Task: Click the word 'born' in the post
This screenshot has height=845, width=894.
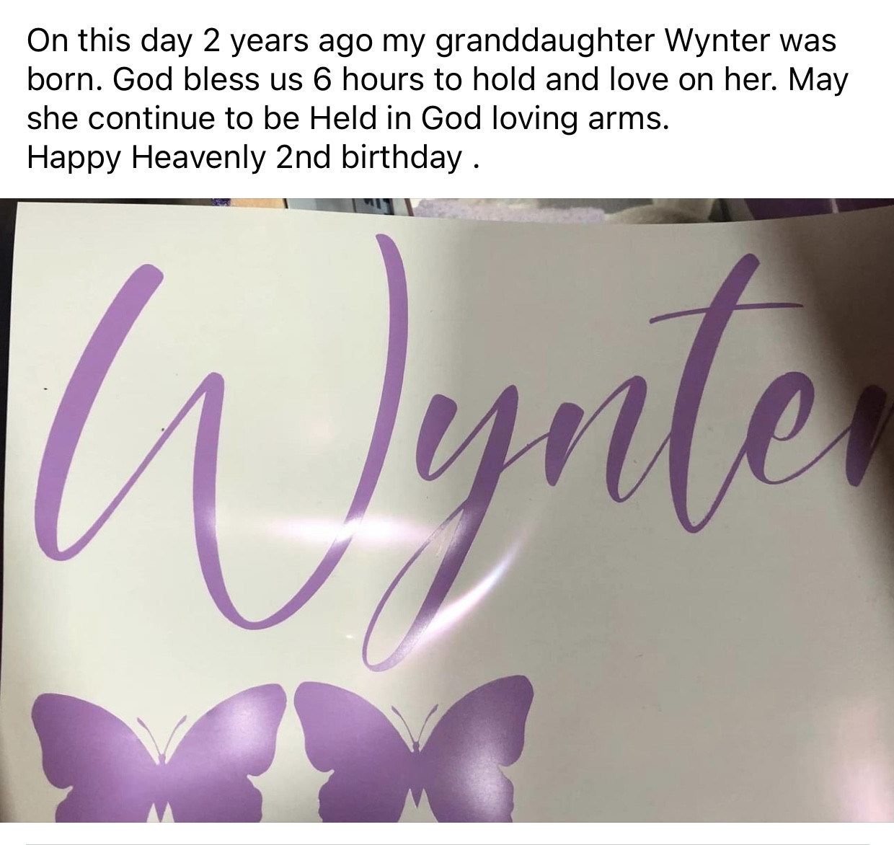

++++++++++++++++++++

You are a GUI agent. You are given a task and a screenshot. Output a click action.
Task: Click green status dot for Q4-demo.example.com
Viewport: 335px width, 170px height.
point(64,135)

++++++++++++++++++++

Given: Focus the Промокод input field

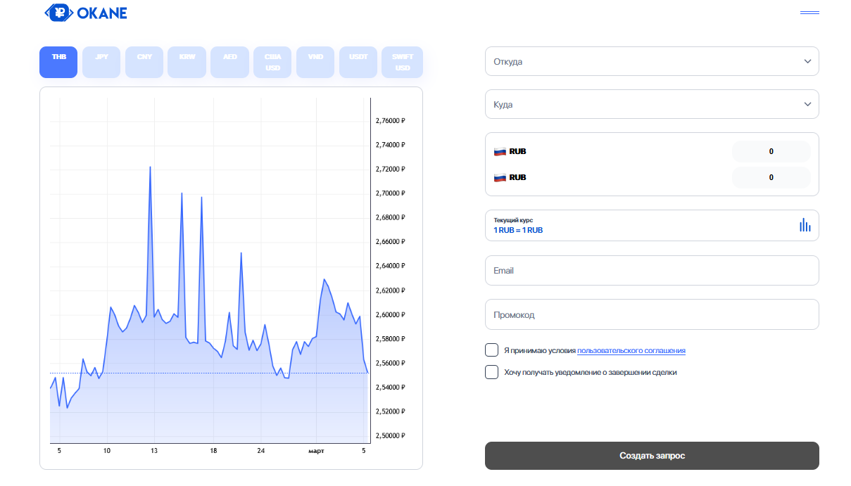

++++++++++++++++++++

• _WHAT YOU WILL DO_
Looking back over the data above, restate word for word the lines that begin at the line with "Task: Click the word 'born' in the post" and end at the line with "This screenshot has height=845, width=894.", inclusive.

• _TASK RESULT_
Task: Click the word 'born' in the post
This screenshot has height=845, width=894.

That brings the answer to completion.